Mr Palazzolo and Mr Hill
It was common cause that neither Mr Palazzolo nor Mr Hill were informed of the request and did not make any representations. Therefore, the issue for the SCA to determine was whether the SARB took all reasonable steps to inform them. If the SARB did not, the refusal was an ultra vires decision. The SARB did not inform Mr Palazzolo and Mr Hill on the basis that it believed that both Mr Hill and Mr Blaauw were deceased and that Mr Palazzolo was incarcerated in Italy. The SARB was therefore under the impression that it was unreasonable for it to be expected to notify the individuals of the request and took no further steps.
The SCA held that the SARB had not taken all reasonable steps to notify the individuals and had acted ultra vires when refusing access to the record relating to Mr Palazzolo and Mr Hill. The SCA accordingly held that such refusal ought to be reviewed and set aside.

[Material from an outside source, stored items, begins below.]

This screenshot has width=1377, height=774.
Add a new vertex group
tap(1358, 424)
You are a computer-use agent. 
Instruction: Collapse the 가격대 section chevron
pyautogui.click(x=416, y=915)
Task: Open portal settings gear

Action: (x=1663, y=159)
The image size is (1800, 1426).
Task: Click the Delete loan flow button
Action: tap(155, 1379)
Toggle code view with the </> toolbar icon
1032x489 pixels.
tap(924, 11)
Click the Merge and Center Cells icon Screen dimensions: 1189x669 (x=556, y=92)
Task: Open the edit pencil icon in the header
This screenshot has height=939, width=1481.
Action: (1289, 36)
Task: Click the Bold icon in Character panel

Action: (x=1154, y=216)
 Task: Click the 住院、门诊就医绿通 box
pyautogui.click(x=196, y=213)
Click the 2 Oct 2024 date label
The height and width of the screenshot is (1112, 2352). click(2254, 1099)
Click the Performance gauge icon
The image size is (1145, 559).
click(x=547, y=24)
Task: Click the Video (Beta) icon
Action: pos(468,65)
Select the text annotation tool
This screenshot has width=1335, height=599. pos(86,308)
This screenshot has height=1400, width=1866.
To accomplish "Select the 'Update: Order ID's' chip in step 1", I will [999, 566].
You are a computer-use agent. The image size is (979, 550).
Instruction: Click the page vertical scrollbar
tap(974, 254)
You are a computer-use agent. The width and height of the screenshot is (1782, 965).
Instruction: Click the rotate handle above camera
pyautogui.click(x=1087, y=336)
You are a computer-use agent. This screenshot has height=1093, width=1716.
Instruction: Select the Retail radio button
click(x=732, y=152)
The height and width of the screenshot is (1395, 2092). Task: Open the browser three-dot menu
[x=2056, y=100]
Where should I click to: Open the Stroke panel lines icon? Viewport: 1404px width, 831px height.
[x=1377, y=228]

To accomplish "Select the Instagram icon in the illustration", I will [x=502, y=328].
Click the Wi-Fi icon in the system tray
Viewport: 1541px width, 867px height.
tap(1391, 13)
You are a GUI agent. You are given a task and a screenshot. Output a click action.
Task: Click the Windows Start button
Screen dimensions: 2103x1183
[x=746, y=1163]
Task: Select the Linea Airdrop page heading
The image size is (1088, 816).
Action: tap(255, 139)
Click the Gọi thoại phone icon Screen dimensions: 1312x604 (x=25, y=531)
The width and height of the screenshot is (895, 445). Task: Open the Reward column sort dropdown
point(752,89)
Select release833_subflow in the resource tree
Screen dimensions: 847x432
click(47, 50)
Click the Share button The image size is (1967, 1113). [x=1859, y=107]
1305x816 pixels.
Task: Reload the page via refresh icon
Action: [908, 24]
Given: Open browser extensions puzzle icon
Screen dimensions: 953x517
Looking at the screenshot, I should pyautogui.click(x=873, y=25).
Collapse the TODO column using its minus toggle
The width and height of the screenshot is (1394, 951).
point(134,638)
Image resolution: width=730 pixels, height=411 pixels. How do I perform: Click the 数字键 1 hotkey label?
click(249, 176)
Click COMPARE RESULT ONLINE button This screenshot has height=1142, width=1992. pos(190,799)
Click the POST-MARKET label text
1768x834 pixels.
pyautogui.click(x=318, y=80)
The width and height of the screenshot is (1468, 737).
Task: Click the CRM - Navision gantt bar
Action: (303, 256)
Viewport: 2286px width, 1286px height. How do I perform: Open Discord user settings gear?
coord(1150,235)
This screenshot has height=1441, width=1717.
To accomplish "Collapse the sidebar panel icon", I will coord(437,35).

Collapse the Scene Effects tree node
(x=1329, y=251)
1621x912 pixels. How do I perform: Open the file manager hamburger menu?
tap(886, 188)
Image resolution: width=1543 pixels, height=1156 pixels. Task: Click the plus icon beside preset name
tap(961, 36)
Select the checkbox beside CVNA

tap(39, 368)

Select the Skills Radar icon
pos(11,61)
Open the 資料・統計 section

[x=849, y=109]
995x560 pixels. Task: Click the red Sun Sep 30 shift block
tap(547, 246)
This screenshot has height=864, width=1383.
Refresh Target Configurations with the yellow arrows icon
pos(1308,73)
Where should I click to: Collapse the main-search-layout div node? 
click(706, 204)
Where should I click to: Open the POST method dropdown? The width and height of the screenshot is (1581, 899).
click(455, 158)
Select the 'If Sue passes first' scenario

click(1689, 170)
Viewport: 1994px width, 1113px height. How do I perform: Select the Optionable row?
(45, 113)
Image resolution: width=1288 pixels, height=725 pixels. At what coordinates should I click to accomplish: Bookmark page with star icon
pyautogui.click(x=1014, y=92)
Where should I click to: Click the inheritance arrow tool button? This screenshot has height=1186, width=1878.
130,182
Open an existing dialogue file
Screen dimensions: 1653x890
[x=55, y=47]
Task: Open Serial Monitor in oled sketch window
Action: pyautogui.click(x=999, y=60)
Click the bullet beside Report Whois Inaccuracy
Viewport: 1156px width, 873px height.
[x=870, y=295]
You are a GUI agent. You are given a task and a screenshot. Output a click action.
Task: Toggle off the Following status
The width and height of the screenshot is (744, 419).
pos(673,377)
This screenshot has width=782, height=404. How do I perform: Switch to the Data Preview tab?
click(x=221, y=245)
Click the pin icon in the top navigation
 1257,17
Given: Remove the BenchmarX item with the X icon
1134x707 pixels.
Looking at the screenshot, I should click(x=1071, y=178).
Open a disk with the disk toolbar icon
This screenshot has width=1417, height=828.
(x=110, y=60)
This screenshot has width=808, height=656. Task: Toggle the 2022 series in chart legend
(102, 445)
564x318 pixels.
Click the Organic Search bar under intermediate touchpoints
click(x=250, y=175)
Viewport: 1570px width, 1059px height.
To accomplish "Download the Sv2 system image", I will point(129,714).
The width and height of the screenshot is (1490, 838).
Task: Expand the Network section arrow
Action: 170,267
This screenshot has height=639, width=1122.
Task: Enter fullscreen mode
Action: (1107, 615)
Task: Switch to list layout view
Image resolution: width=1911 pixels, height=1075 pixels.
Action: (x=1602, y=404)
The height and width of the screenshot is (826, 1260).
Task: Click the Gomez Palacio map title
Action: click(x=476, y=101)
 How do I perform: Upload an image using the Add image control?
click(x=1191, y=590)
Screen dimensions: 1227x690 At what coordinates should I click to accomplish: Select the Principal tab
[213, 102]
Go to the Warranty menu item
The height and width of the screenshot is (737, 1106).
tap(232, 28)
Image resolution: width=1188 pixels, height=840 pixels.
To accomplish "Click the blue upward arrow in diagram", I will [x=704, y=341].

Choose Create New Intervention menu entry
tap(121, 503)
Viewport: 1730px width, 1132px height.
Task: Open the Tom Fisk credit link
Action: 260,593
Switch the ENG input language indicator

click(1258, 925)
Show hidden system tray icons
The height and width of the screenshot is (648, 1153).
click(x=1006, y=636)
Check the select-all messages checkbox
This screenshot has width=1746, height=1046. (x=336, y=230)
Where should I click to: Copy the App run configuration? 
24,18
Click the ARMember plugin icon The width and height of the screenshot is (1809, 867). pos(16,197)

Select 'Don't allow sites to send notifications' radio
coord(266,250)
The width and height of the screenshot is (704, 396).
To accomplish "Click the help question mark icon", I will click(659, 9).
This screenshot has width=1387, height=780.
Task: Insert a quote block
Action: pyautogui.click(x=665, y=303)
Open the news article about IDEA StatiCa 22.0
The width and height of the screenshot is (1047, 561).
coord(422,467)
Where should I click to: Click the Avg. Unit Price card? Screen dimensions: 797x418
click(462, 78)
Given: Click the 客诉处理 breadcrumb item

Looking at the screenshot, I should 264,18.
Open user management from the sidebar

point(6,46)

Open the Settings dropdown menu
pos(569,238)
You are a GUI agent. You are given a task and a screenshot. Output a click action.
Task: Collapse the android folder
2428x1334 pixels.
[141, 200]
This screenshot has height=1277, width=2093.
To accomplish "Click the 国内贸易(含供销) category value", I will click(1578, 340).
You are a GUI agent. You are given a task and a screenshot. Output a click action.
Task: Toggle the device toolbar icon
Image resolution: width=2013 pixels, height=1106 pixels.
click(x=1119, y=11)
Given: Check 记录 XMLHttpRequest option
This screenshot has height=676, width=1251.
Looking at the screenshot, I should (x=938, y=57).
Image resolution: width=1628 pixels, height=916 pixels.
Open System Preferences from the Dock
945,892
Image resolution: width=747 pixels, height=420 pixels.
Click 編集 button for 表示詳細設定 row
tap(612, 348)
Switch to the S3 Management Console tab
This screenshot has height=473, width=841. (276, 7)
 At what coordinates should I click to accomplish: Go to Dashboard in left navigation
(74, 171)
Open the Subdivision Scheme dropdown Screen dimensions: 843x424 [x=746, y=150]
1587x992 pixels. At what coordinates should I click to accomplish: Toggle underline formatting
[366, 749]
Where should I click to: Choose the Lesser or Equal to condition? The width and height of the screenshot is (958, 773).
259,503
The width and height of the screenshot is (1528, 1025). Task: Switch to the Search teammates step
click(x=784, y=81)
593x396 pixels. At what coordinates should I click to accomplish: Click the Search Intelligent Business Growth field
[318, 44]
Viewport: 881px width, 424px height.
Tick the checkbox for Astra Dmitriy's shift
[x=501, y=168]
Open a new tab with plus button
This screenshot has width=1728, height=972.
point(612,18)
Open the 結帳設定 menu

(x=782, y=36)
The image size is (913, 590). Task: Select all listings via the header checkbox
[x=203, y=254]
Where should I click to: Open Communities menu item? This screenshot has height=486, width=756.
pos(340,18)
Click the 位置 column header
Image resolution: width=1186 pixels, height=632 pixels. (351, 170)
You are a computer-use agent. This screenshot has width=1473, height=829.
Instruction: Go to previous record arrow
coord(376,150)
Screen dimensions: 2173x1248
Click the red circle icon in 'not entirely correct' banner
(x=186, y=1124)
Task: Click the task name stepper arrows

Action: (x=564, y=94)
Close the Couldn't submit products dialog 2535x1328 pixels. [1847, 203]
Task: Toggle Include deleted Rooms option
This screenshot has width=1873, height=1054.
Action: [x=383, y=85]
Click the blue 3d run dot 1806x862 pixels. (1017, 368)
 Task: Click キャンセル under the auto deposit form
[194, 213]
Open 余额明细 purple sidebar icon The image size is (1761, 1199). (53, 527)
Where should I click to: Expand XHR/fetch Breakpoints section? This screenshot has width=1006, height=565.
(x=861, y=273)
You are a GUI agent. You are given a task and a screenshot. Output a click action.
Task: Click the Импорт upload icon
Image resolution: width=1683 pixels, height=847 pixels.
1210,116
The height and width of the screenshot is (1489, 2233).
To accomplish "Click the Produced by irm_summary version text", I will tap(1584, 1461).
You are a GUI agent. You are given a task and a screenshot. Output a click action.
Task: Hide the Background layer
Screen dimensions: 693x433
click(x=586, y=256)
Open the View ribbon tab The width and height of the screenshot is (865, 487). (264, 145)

In relation to Mr Blaauw, the SARB alleged that the records regarding the company, of which he was a director, comprised commercial information in terms of section 36(1)(b). The SCA held that the SARB had not placed any facts before the court to substantiate their contention that disclosure would result in commercial or financial harm. In addition, the SCA found that the SARB had failed to lead any or sufficient evidence in support of the grounds upon which it based its refusal of the records relating to all individuals.
The SCA ultimately ordered that the records concerning the late Mr Blaauw must be provided and that the refusals relating to Mr Palazzolo and Mr Hill were unlawful and in conflict with PAIA. Consequently, the refusals were reviewed and set aside.
In determining costs, the SCA admonished the SARB for its "blanket refusal" and said that this "bordered on the obstructive and is certainly not in keeping with the purpose of PAIA" or "the provisions of the Constitution to promote openness and transparency" and was reminiscent of "the dark days of apartheid, where secrecy was routinely weaponised against a defenceless population".
The content of this article is intended to provide a general guide to the subject matter. Specialist advice should be sought about your specific circumstances.